7. Installing the turbine vent. Fit the chimney cap onto the chimney top and nail it to the two plywood sides. On the remaining sides, drill through the metal and the plastic, and secure the cap with screws. Fit the round base of the turbine vent onto the collar of the chimney cap, joining the two with sheet-metal screws. Finally, rotate the adjustable rings at the base of the vent to straighten the turbine.

Paint the wooden sections of the chimney to match the exterior trim of the house; then, after allowing at least 48 hours for the paint to dry, seal the seams at the base of the chimney cap with silicone caulk.

Adding the Access Doors

1 Cutting the opening. Connect the four locating holes drilled in Step 2 to out line the ceiling opening and, wearing safety goggles and dust mask, cut along the lines with a keyhole saw. Join four 1-by-4s to make a frame that will just fit into the opening, and se cure the frame to the faces of the headers and studs with finishing nails.

With a hacksaw, cut 1½-inch aluminum U channeling—so called because of its U-shaped cross section—to twice the length of the opening. Drill 3 holes every 6 inches along the side of each channel and screw the channels through the ceiling into the headers. The open sides of the U should face each other across the ceiling opening (inset, bottom left).

2 Inserting the doors. Cut a plywood rectangle 1 inch larger than the size of the ceiling opening. Glue rigid foam insulation onto the back of the plywood. Cut the panel exactly in half with a circular saw. Bore %-inch holes in both pieces at each end and insert finger pulls. Push channel caps into the channels at one end and slide both door sections into the channels from the other end. Add a second set of channel caps to keep the doors from sliding out.
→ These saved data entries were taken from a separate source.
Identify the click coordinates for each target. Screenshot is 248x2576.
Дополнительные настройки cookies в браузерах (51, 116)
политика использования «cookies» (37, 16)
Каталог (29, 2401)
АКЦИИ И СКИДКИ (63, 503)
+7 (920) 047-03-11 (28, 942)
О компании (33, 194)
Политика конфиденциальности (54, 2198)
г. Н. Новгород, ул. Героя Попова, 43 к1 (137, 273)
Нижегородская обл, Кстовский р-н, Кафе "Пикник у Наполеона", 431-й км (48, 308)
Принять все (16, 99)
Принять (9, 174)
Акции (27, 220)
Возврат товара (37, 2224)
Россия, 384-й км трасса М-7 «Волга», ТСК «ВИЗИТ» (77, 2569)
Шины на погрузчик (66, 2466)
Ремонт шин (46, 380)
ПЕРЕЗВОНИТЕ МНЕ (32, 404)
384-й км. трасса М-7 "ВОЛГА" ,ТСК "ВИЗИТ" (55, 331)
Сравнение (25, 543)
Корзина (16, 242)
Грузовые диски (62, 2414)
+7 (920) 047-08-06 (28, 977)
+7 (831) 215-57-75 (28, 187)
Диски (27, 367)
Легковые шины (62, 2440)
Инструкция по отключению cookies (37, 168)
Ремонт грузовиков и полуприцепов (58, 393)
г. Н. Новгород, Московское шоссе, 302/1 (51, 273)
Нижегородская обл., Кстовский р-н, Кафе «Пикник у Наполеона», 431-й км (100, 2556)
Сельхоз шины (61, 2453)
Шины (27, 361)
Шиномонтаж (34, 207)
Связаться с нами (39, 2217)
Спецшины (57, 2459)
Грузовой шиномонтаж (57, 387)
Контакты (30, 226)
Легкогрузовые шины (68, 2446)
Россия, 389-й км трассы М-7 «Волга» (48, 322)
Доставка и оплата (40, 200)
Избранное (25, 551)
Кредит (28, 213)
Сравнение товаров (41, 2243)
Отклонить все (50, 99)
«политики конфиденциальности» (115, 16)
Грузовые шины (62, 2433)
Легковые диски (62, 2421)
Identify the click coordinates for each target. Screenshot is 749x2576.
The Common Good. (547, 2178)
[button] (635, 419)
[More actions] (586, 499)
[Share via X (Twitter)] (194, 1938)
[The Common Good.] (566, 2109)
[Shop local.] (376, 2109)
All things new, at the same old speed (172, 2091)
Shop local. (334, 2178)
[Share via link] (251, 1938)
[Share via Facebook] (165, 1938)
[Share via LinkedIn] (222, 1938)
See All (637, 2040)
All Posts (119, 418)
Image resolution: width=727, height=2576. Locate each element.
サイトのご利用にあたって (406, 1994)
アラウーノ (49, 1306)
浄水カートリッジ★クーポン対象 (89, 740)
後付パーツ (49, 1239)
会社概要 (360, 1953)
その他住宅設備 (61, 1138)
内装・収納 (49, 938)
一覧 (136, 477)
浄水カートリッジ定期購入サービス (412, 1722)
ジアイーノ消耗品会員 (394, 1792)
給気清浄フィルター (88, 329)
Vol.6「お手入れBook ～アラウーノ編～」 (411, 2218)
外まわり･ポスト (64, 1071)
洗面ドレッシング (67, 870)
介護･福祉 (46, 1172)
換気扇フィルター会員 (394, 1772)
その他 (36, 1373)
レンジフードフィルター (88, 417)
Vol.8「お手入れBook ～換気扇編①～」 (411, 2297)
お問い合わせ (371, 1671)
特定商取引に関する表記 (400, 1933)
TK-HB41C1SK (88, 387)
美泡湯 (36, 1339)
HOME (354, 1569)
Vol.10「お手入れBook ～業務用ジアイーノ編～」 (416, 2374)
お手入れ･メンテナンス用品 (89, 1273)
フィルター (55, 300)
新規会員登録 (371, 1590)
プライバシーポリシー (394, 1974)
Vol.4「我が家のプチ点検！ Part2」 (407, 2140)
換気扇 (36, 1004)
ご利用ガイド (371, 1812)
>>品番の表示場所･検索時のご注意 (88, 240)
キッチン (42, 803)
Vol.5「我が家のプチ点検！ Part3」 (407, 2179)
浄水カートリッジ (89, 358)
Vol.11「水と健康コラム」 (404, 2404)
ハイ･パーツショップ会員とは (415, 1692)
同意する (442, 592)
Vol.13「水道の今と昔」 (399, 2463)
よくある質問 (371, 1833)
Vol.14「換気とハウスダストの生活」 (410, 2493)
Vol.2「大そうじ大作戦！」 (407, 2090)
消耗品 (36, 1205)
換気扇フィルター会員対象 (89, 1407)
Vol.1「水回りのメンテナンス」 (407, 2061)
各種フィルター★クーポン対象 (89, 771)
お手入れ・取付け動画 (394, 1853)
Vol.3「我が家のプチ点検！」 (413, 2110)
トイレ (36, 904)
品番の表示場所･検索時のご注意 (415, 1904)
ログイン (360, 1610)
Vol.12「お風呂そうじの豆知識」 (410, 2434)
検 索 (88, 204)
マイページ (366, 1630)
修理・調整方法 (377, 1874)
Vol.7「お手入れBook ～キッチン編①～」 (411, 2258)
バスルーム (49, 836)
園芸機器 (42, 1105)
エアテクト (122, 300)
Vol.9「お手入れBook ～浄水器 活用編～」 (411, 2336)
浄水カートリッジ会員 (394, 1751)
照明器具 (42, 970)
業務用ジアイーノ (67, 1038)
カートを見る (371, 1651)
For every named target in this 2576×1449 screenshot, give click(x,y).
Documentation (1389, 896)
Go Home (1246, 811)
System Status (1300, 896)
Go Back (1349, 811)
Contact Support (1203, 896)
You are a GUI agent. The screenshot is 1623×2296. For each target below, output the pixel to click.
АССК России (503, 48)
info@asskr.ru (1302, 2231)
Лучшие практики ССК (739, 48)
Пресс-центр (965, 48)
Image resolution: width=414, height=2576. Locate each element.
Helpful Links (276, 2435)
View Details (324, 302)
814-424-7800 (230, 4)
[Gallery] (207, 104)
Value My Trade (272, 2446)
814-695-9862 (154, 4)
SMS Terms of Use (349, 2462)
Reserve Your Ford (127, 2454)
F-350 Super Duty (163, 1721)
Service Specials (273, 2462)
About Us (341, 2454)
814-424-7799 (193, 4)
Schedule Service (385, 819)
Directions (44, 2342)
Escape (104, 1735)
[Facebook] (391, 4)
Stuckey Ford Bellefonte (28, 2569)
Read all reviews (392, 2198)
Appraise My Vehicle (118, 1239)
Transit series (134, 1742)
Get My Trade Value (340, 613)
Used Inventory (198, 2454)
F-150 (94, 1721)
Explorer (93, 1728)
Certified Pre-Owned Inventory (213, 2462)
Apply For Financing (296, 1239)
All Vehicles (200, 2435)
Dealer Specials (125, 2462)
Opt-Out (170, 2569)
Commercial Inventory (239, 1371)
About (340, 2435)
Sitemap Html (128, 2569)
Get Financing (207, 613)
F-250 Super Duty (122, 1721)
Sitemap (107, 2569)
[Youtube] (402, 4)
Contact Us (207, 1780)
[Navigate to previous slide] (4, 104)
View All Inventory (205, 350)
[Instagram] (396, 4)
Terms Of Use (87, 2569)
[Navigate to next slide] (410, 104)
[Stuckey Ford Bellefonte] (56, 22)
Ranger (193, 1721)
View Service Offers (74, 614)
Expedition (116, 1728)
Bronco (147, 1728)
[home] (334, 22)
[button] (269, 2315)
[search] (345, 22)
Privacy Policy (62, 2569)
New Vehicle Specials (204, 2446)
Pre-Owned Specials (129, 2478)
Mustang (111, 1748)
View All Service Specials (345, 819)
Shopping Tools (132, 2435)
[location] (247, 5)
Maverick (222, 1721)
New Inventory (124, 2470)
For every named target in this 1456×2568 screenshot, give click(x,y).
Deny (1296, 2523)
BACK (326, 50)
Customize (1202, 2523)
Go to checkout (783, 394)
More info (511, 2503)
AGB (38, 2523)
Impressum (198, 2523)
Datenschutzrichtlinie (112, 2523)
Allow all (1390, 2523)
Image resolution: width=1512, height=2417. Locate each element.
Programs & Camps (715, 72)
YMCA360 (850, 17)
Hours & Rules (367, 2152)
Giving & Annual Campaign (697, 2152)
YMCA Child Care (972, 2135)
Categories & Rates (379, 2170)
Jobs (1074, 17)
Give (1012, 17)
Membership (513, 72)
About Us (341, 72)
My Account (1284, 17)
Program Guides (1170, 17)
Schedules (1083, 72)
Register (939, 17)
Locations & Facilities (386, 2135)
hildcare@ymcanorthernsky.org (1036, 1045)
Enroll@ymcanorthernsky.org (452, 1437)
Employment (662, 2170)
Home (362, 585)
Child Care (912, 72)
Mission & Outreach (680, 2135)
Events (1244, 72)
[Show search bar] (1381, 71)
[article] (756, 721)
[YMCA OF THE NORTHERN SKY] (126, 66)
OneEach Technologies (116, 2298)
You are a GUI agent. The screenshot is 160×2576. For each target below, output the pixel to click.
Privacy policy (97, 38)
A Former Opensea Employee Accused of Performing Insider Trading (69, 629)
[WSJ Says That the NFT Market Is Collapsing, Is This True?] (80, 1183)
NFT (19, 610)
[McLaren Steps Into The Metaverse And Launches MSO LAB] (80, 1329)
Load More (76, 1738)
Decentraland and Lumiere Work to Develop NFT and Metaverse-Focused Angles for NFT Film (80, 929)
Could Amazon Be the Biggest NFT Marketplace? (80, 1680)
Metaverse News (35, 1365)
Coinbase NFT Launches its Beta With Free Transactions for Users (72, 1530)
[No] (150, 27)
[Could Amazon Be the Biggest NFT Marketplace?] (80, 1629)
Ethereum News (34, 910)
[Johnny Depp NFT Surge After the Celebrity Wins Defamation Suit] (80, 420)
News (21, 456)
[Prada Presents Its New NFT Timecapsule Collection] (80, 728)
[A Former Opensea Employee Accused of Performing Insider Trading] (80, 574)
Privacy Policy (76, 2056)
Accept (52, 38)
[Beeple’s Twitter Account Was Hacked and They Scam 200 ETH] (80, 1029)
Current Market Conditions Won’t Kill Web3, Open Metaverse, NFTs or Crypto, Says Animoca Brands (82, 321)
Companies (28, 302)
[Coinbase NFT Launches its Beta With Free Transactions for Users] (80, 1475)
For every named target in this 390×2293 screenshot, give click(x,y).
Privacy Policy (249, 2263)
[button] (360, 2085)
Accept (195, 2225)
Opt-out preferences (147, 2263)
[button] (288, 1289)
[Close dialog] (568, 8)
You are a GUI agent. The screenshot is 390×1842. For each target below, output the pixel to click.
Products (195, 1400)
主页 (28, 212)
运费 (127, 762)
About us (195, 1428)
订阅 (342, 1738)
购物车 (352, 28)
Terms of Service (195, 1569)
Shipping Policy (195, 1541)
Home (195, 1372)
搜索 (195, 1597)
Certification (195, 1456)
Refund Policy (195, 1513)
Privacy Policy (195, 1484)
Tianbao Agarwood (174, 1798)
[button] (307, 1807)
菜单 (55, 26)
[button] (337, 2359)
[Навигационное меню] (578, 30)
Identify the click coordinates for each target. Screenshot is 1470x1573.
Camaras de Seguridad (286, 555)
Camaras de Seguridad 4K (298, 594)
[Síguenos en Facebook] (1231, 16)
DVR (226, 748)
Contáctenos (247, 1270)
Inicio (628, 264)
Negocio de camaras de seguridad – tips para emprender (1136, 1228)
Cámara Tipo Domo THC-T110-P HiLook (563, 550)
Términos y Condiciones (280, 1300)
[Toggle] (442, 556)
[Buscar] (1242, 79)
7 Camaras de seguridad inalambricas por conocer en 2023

Tapping the Coolness of a Crawl Space

Adding a floor register. From the crawl space or basement, find an area clear of any electric wires or plumbing pipes that would interfere with the opening for the new register. Drill a locating hole straight up through the floor next to a joist in the clear area. In the room above, put the register on the floor with one corner on the locating hole. Trace around the base collar of the register with a pencil, then cut out the outlined area with a saber saw.

Set the register into the opening and push it down until the cushioned flange underlying the grate lies flat on the floor. Secure the register with wood screws at each corner.